### Element lookup records
START

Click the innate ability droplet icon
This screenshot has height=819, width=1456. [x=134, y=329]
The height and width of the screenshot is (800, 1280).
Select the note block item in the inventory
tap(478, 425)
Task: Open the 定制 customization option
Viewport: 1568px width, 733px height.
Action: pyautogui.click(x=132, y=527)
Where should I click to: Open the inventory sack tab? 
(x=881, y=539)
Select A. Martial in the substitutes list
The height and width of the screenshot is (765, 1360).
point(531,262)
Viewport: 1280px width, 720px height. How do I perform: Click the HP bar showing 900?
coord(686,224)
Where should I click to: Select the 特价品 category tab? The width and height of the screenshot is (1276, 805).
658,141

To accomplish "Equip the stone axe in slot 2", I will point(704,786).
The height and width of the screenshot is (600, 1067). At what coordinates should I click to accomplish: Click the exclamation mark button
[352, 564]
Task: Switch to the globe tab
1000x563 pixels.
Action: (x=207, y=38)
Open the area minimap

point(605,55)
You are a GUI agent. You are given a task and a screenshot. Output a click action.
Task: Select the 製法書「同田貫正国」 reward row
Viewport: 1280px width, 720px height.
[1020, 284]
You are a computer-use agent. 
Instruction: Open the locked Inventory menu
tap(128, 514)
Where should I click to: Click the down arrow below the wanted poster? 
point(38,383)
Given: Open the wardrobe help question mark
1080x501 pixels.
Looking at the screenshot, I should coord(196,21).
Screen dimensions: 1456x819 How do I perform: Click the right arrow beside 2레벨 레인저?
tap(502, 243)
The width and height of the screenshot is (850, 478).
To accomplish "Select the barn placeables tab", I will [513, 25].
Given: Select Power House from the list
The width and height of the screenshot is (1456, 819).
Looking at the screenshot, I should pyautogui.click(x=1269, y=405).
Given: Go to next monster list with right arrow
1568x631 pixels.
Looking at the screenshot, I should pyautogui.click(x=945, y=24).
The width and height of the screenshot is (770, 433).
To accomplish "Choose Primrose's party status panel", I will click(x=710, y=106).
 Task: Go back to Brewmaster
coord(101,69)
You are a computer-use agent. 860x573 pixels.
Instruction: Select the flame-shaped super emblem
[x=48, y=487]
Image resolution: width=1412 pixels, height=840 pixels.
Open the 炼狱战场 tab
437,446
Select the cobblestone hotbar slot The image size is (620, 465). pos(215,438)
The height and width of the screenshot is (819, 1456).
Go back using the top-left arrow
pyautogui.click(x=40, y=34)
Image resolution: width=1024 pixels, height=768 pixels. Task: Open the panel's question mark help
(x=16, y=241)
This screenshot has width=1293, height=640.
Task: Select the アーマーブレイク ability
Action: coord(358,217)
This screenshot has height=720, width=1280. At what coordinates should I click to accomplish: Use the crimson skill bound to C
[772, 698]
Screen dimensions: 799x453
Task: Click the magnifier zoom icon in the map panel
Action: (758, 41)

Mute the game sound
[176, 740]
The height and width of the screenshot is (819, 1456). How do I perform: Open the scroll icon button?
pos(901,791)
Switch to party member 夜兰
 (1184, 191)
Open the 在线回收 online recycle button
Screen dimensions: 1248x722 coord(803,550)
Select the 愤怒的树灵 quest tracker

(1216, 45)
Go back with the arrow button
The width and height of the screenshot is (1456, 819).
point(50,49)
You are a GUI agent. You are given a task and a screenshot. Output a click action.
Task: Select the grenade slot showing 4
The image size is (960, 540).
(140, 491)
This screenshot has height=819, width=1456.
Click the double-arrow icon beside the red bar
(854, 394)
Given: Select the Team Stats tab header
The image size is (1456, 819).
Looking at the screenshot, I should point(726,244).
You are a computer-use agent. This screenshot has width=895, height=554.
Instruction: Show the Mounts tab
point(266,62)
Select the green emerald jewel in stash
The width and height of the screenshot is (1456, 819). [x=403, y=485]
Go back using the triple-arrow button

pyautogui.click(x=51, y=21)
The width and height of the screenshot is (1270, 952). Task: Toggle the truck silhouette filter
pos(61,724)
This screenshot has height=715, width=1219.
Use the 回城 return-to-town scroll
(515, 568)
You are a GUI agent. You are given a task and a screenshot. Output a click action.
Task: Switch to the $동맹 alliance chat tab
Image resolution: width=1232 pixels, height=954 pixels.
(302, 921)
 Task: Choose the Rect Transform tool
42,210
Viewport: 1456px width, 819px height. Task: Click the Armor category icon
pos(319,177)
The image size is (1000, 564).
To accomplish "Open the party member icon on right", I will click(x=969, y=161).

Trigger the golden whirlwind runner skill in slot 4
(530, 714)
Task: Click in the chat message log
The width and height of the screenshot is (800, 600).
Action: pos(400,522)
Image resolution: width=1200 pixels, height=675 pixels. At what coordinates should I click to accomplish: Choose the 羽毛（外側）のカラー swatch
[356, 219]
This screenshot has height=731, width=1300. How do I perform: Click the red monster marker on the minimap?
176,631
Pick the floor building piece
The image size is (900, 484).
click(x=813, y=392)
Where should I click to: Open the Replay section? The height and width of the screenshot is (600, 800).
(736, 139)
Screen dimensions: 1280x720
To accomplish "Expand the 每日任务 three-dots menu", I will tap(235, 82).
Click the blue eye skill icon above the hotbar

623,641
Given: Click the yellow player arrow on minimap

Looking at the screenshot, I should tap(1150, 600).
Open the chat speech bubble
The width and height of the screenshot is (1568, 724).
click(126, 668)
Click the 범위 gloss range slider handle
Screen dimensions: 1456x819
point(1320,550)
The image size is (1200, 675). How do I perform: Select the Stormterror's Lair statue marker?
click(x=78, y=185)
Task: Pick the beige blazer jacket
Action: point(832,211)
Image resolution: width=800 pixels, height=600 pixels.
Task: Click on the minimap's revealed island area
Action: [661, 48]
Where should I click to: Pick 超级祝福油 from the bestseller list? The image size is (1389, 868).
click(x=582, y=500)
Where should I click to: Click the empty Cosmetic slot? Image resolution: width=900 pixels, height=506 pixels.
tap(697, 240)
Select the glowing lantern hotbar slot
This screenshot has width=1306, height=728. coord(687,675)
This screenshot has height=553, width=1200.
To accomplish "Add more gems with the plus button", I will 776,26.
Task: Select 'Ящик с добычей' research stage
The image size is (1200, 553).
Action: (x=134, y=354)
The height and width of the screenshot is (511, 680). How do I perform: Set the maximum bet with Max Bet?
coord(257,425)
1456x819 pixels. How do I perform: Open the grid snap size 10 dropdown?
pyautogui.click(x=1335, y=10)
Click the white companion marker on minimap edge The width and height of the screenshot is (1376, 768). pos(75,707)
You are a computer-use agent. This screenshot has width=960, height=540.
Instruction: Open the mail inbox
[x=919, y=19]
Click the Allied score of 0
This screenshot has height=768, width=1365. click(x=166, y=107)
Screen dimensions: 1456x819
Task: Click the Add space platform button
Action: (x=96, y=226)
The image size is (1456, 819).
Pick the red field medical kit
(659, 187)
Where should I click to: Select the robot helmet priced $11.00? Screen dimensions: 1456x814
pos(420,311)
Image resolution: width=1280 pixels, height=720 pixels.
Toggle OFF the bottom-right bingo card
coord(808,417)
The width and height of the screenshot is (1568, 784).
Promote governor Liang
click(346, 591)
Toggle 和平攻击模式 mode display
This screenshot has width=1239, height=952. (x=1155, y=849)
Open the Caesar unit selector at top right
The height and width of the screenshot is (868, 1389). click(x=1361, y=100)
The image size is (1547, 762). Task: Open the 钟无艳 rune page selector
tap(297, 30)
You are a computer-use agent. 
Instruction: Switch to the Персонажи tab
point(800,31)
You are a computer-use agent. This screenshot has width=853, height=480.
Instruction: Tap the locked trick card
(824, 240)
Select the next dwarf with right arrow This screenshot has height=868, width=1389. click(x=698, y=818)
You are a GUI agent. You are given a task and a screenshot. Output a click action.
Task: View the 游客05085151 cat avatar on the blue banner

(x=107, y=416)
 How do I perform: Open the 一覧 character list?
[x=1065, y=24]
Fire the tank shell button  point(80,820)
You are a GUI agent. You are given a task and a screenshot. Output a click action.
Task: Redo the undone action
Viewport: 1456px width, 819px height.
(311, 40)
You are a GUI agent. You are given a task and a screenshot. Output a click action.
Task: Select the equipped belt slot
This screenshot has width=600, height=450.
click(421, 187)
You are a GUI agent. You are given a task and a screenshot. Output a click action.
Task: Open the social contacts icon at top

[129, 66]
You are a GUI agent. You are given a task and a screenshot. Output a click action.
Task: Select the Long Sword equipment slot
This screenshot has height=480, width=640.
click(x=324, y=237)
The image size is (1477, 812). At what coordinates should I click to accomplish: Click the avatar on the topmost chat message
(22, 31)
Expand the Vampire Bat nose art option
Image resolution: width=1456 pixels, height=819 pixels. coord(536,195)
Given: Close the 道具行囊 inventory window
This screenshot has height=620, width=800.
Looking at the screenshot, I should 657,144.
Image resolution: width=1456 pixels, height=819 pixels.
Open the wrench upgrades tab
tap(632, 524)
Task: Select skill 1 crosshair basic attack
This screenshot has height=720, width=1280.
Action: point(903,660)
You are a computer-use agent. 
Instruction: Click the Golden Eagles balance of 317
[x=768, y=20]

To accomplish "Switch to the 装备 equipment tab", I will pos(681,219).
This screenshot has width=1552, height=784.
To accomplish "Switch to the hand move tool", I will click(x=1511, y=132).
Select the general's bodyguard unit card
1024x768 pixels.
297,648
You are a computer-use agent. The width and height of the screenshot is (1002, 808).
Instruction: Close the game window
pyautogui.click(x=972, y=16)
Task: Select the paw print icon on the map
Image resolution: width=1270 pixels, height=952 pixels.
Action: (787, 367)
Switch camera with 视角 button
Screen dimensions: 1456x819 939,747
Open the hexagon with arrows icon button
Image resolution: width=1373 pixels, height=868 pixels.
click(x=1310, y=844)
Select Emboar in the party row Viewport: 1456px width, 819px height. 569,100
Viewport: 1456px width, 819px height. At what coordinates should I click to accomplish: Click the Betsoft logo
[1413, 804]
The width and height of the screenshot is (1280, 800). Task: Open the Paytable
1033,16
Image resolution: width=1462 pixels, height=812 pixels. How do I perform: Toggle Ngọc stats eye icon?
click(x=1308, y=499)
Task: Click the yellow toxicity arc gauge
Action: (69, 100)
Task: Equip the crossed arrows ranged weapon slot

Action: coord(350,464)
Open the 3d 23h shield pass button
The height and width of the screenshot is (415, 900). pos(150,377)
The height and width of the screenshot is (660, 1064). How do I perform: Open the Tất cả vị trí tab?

END

### Exercise task
Copy out the lines word for word, from the line containing "Select the glowing lantern hotbar slot" through the line containing "pyautogui.click(x=1335, y=10)".

### Task result
Select the glowing lantern hotbar slot
This screenshot has width=1306, height=728. coord(687,675)
This screenshot has height=553, width=1200.
To accomplish "Add more gems with the plus button", I will 776,26.
Task: Select 'Ящик с добычей' research stage
The image size is (1200, 553).
Action: (x=134, y=354)
The height and width of the screenshot is (511, 680). How do I perform: Set the maximum bet with Max Bet?
coord(257,425)
1456x819 pixels. How do I perform: Open the grid snap size 10 dropdown?
pyautogui.click(x=1335, y=10)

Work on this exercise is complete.